Tox: Drogenstars gegen Comics
Ich weiß, Witze über Drogen sind abgedroschen. Nur Hinterwäldler fragen sich noch, was jemand, der bunte Bilder malt, wohl geraucht haben mag. Nur, wer Schnelligkeit als Bedrohung empfindet, erklärt, dass jemand, der etwas in Windeseile erledigt, wohl auf Speed sei. Nur, wer noch nie mit Kater in den Spiegel gesehen hat, behauptet, jemand sähe aus wie auf Crack. Und nur Leute, die mit einem ernsthaften Cold Turkey zu kämpfen haben, schreiben Sätze mit vielen Kommata. Jener Cold Turkey ist übrigens auch eine der Hauptbedrohungen in Tox, einem feinen Roguelike-Puzzle-Spiel, das der niederländische Entwickler Daan van Yperen für die Seven-Day Roguelike Challenge schuf.
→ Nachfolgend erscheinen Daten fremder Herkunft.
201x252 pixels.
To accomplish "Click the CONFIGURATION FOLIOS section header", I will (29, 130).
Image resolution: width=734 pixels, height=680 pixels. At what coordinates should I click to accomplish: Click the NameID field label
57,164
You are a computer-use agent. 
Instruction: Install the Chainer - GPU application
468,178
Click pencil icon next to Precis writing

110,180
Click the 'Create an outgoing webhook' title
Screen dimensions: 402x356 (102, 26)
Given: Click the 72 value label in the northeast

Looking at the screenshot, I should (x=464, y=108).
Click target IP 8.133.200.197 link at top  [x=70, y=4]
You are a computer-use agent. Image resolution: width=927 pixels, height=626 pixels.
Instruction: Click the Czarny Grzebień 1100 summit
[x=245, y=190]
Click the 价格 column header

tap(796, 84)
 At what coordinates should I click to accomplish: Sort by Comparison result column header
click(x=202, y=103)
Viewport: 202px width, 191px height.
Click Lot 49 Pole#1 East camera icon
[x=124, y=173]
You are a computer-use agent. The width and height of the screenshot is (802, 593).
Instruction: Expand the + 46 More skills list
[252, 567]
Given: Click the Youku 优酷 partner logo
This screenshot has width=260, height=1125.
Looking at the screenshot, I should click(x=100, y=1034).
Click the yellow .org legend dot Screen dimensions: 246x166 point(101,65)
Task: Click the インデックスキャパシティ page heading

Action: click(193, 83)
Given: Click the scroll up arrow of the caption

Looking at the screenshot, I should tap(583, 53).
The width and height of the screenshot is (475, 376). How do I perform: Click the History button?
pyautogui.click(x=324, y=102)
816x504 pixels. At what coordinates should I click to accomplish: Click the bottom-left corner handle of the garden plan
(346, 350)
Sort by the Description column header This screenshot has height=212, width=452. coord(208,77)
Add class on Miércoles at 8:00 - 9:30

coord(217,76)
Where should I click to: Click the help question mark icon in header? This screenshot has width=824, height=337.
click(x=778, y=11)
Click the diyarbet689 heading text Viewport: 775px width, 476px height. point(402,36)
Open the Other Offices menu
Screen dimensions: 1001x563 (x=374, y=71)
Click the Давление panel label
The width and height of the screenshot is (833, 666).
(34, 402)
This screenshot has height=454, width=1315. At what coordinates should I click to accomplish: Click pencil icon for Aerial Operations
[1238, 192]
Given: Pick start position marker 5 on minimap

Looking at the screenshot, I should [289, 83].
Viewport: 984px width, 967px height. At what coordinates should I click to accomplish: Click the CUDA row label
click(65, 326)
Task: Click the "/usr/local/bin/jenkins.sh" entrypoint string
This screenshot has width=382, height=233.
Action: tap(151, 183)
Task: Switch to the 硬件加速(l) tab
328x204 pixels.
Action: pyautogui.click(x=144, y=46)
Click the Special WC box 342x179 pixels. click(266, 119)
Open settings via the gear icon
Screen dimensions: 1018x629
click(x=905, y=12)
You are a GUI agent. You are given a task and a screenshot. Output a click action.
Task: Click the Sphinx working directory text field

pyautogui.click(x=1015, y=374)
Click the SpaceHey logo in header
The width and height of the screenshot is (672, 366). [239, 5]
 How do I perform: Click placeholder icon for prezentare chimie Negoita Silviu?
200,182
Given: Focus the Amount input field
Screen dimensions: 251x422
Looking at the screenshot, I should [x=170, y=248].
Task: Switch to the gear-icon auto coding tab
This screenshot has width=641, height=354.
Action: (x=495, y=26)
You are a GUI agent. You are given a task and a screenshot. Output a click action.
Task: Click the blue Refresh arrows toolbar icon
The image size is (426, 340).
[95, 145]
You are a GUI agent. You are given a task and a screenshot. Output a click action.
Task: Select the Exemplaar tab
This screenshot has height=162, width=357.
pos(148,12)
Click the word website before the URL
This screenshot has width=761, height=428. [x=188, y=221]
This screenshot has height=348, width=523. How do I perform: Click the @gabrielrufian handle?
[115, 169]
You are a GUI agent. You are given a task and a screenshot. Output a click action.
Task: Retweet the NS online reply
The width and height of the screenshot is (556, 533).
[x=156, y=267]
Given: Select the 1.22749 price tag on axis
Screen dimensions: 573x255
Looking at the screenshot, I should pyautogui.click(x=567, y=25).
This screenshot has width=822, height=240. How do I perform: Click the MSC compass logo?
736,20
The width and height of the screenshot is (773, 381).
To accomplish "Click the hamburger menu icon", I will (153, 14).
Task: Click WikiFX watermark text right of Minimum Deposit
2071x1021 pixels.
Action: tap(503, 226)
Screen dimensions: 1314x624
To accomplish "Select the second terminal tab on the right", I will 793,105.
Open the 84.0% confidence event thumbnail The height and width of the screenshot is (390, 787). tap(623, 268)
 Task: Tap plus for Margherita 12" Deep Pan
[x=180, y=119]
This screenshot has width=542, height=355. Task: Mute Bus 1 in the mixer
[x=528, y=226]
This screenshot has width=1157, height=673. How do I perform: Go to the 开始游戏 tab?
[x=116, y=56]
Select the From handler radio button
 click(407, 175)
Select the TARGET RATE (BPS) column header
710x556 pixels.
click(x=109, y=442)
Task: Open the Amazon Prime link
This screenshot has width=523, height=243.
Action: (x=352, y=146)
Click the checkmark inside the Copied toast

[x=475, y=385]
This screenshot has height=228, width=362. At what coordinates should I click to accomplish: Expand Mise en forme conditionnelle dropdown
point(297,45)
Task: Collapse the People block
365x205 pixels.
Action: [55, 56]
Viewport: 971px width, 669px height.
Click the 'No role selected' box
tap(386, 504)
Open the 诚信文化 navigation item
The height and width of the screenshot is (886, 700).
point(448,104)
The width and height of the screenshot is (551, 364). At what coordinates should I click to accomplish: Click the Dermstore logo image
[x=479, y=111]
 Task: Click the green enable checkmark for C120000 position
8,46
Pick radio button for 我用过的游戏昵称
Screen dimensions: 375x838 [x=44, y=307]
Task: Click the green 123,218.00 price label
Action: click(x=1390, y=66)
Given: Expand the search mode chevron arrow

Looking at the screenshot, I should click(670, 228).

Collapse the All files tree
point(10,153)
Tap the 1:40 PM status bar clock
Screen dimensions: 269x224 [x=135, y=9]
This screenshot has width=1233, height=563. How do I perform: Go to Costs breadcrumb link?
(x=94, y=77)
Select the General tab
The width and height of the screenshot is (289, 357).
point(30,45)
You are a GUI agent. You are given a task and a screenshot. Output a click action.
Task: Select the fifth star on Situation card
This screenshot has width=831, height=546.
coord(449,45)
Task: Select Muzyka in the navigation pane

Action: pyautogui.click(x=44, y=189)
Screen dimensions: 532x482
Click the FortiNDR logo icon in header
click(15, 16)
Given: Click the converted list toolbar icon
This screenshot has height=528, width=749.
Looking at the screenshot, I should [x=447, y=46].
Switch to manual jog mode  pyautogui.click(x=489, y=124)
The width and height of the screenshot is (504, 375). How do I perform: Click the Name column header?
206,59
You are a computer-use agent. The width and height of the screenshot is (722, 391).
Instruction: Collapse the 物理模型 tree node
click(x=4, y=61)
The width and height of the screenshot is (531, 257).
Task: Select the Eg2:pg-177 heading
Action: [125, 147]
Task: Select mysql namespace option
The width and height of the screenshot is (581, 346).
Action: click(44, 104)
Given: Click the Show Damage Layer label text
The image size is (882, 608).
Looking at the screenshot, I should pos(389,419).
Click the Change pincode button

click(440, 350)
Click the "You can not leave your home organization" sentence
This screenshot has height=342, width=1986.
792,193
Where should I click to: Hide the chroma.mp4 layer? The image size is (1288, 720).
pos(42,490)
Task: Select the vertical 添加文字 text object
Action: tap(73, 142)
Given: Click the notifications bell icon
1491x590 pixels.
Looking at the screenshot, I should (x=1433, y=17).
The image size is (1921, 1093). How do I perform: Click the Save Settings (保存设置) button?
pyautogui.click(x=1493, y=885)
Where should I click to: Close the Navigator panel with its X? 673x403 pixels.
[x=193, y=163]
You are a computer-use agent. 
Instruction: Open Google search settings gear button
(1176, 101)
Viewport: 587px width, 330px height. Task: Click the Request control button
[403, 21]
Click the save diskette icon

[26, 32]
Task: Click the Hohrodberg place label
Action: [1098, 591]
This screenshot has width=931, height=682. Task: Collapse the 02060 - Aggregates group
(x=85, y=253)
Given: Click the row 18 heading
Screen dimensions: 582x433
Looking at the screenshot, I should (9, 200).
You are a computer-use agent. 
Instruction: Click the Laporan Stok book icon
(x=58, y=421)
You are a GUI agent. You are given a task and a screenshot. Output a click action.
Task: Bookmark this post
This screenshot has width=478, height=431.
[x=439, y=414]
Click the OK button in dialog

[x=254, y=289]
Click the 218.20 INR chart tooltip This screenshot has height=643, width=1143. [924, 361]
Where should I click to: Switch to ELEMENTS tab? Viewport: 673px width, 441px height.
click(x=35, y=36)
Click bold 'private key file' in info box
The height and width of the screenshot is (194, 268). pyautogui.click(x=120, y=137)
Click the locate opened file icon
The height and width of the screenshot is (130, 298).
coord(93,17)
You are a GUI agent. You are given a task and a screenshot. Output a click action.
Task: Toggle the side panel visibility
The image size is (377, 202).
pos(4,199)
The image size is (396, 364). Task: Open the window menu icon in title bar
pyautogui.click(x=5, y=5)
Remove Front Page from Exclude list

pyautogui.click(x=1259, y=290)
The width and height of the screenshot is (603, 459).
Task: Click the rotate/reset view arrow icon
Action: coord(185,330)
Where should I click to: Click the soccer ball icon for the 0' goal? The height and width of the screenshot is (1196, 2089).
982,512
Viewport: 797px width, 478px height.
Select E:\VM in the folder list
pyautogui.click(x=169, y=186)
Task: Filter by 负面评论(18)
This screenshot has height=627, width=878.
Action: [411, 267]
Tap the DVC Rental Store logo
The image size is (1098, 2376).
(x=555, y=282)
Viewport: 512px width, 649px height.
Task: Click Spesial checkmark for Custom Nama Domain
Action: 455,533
Als drogenabhängige/r Protagonist/in finde ich mich darin gleich im ersten Bildschirm im 20. Stockwerk eines dystopischen Gefängnisses wieder, in dem es vor Schlägern, Waffen, auslaufendem Giftmüll und Drogen nur so wimmelt. Mein Ziel ist mutmaßlich das Erdgeschoss, allerdings gestaltet es sich schon schwierig, die ersten paar Räume zu überstehen. Im Kampf gegen die anwesenden Gangmitglieder schwindet meine Gesundheitsanzeige rapide und nur ein paar Spritzen sind in der Lage, mich wieder in Wettkampfform zurückzuversetzen. Gleichzeitig muss ich aber auch darauf achten, nicht an einer Überdosis zu sterben. Besonders glücklich kann ich mich schätzen, wenn ich auf dem Boden ein paar verstreute Tabletten finde, dann nämlich verwandelt sich der Knast in einen Lovecraft’esquen Albtraum aus violettem Schleim, Mäulern im Fußboden und Tentakeln – das macht alles gleich viel einfacher.
Geschickte Spieler sollten versuchen, sich eine Schrotflinte zu schnappen und ihren Charakter an ein paar weniger starken Schlägern aufzuleveln. Allerdings ist auch das nicht unbedingt eine Gewinnerstrategie, denn jedes Level ist zufallsgeneriert und in seinem aktuellen Zustand spuckt das Spiel auch allzu gern unschaffbare Szenarien aus, in denen ich nur die Wahl zwischen einem schnellen Drogentod oder einem Ende als Opfer einer Schießerei habe. Das ist schade, weil die Grundmechanik in Kombination mit der comichaften Pixelgrafik von Flaterectomy durchaus zu begeistern weiß. Spaß macht mir Tox aber trotzdem – wie bei jedem guten Roguelike will ich einfach die Hoffnung nicht aufgeben, dieser Hölle vielleicht doch noch eines Tages zu entkommen.